Personal information
- Date of birth: 9 August 1939
- Place of birth: Pécs, Hungary
- Date of death: 19 April 2025 (aged 85)
- Place of death: Pécs, Hungary
- Position: Forward

Senior career*
- Years: Team / Apps / (Gls)
- 1953–1963: Pécsi Dózsa / 38 / (9)
- 1964: Pécsi Vasutas SK
- 1965: Komlói Bányász SK / 1 / (0)
- 1966–67: Pécsi Vasutas SK

Managerial career
- 1973–1985: Pécsi MSC, youth
- 1985–1992: Pécsi MFC
- 1987: Hungary
- 1993–1996: Újpest
- 1996–1998: MTK Budapest
- 1999–2001: Győri ETO FC
- 2002–2003: Ferencváros
- 2004–2015: MTK Budapest
- 2015–2019: MTK Budapest (professional director)
- 2020–: Pécsi MFC (professional coordinator)

= József Garami =

Hungarian footballer and manager (1939–2025)

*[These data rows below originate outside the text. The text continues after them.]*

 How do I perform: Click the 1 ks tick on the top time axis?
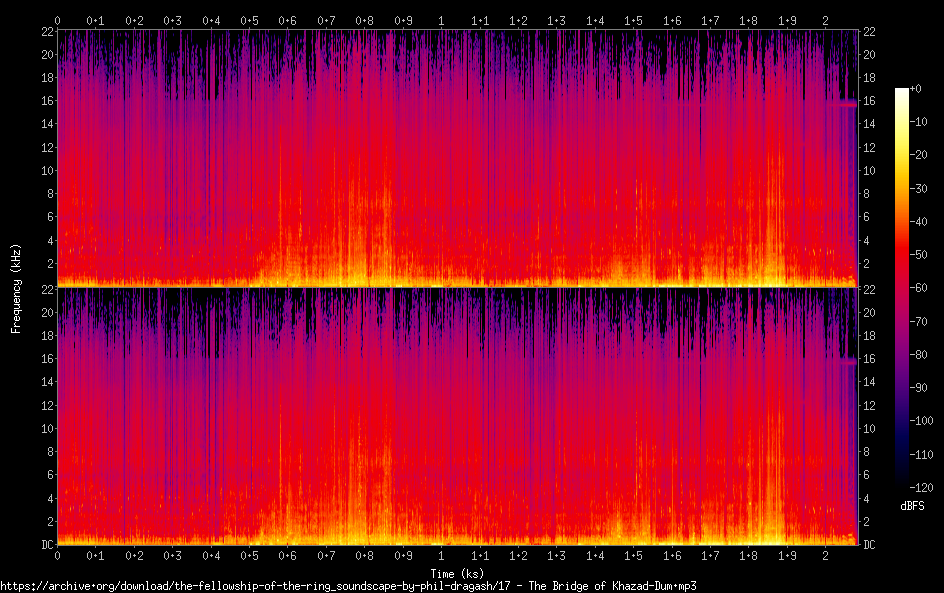441,20
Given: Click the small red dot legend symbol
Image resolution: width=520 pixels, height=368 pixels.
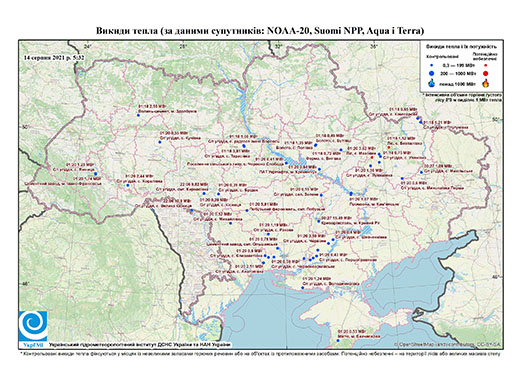Looking at the screenshot, I should pos(486,65).
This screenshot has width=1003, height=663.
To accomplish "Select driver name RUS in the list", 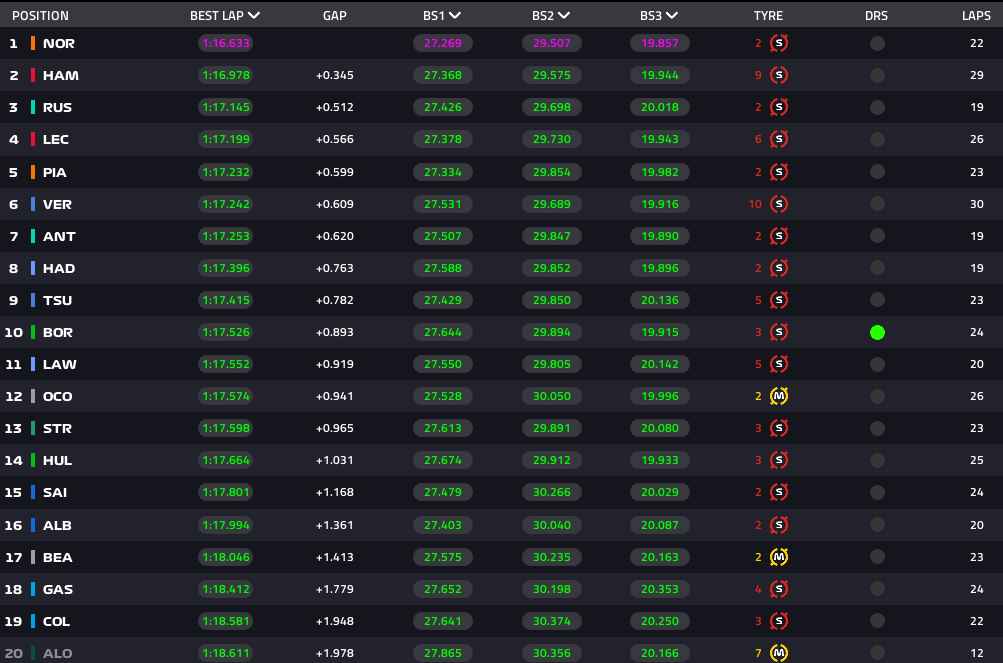I will 57,107.
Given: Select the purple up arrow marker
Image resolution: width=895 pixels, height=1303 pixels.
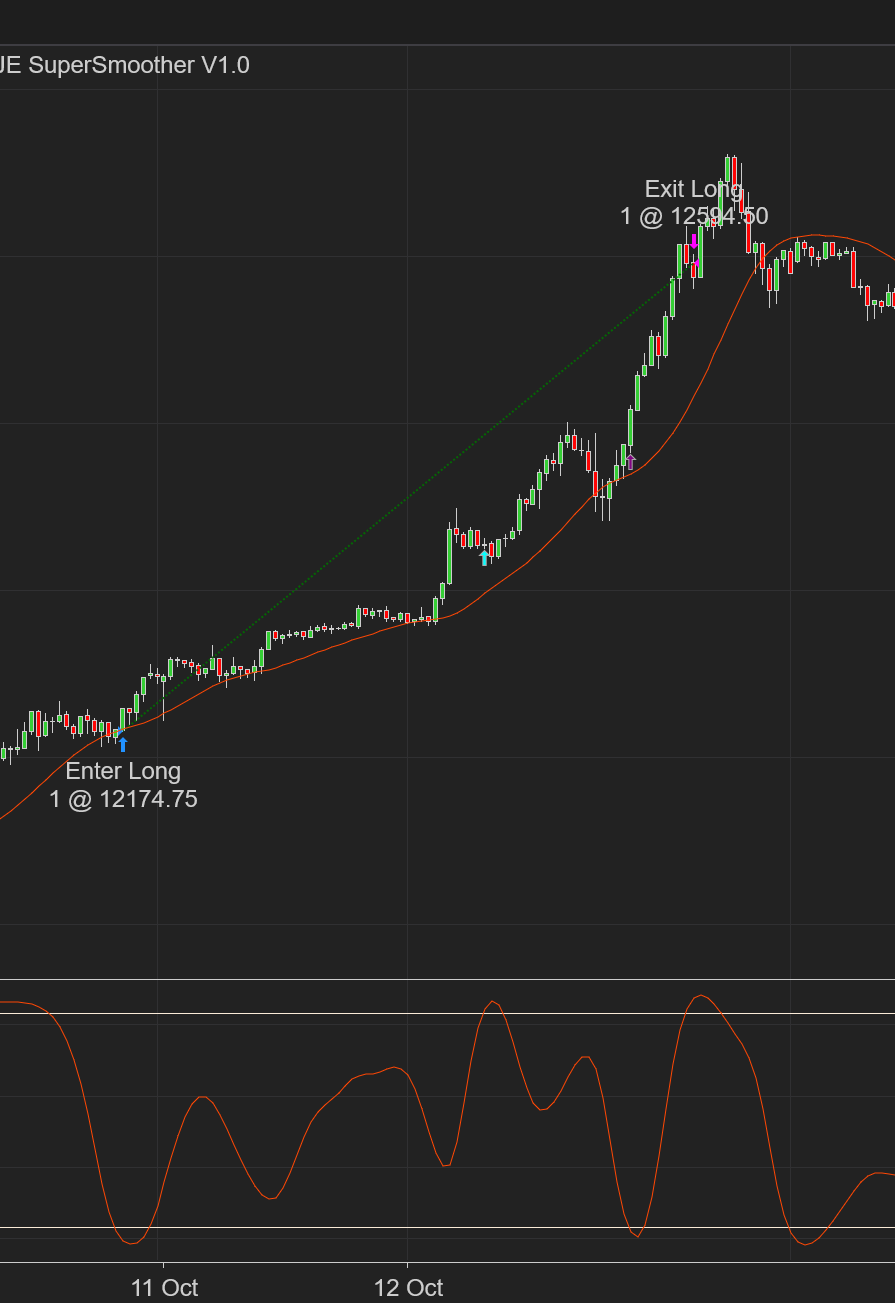Looking at the screenshot, I should point(630,461).
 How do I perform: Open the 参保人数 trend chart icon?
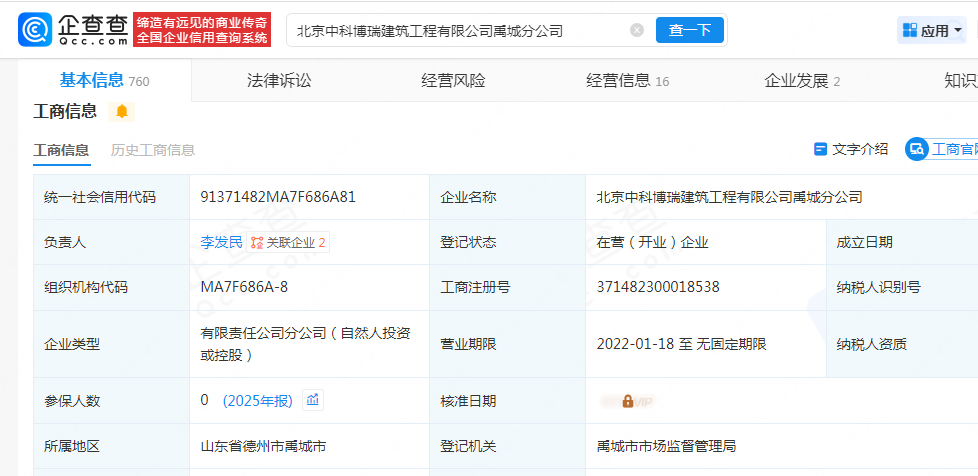(x=313, y=400)
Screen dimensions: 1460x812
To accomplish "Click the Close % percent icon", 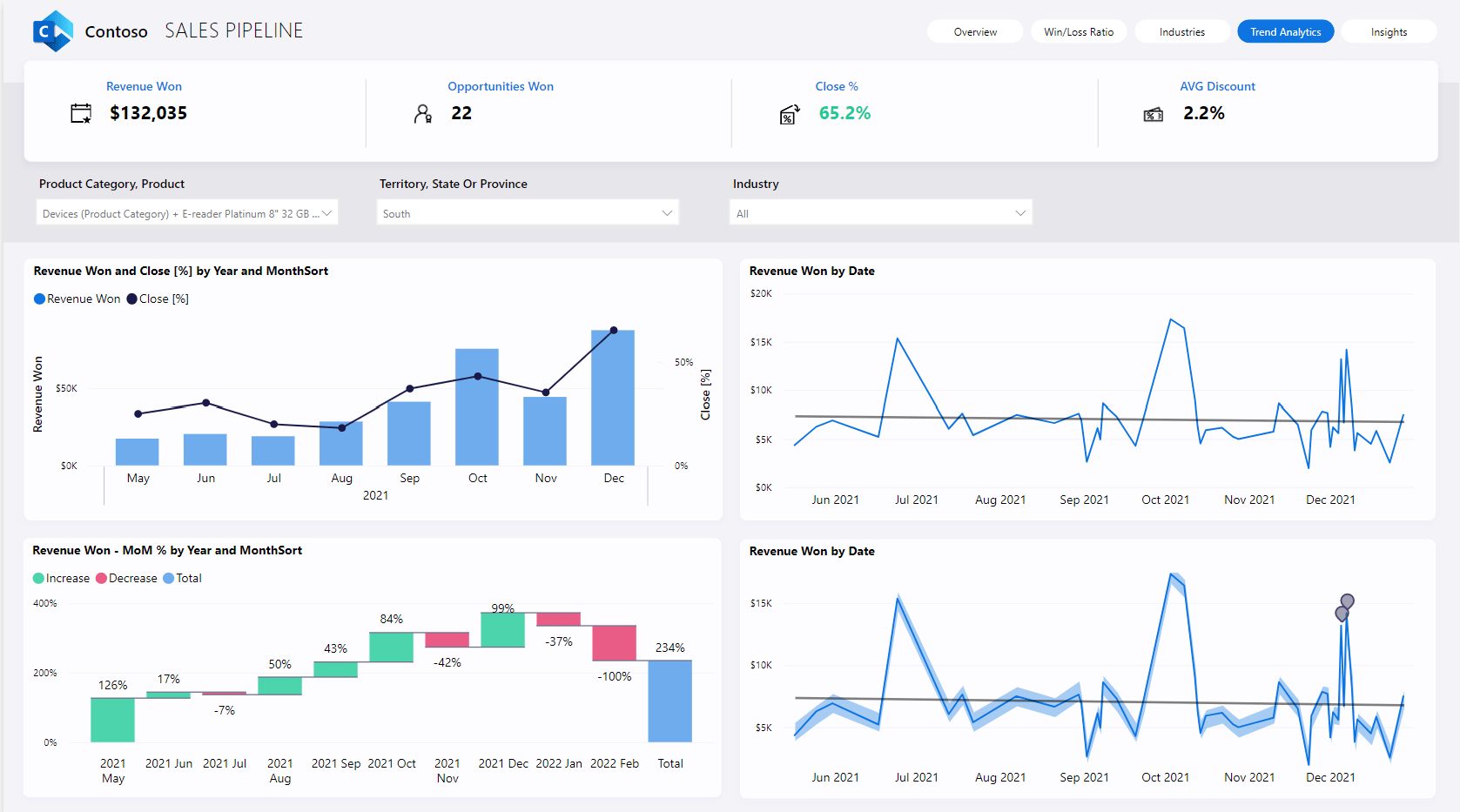I will point(789,114).
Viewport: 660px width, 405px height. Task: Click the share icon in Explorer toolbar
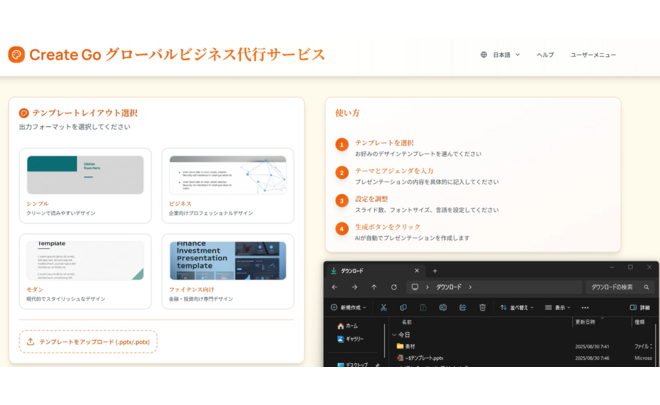tap(463, 308)
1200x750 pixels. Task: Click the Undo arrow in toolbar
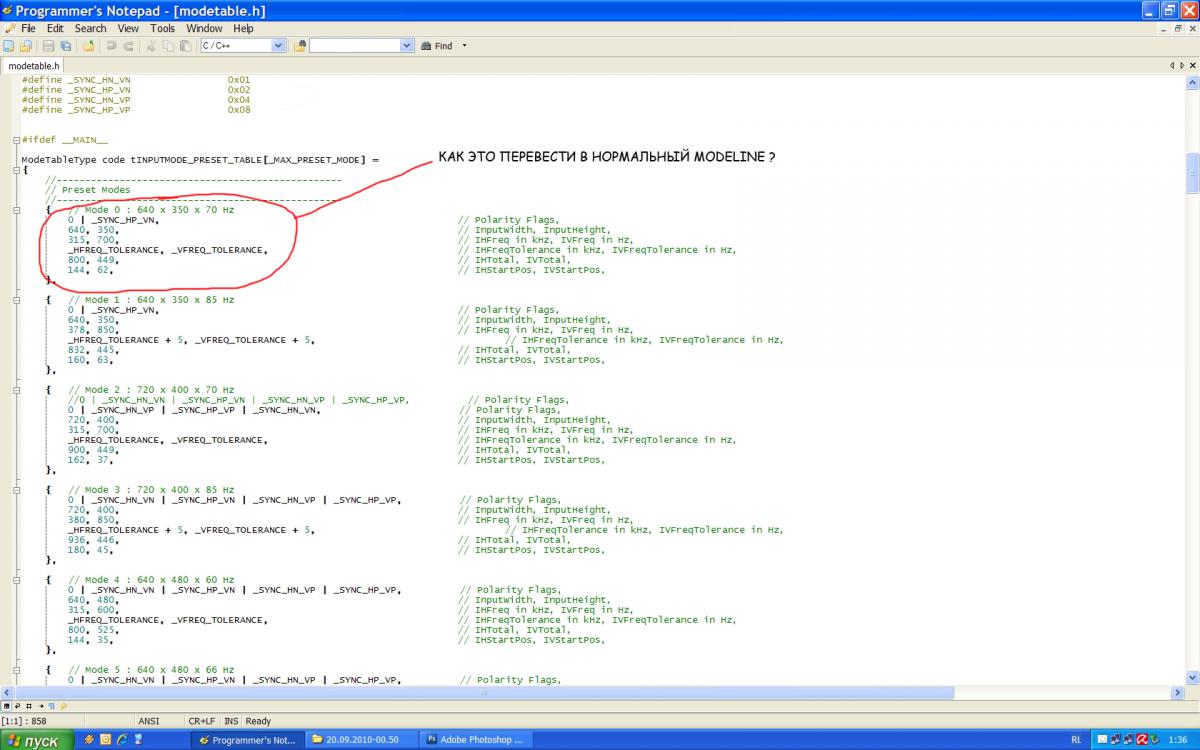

József Garami (née Glück; 9 August 1939 – 19 April 2025) was a Hungarian football player and manager who played as a forward.

==Managerial career==
===Hungary===
On 9 September 1987, Garami coached the Hungary national team in a 2–0 loss against Scotland in Glasgow. He led the team for four more matches, including two victories over Greece and Cyprus in the Euro 1988 qualifiers.

===MTK Budapest===
Garami won the 1996–97 Nemzeti Bajnokság I with MTK Budapest. He repeated his success with the MTK Budapest by winning 2007-08 season.

==Personal life and death==
The youth academy of Pécsi MFC was named after him in 2019.

Garami died in Pécs, Hungary on 19 April 2025, at the age of 85.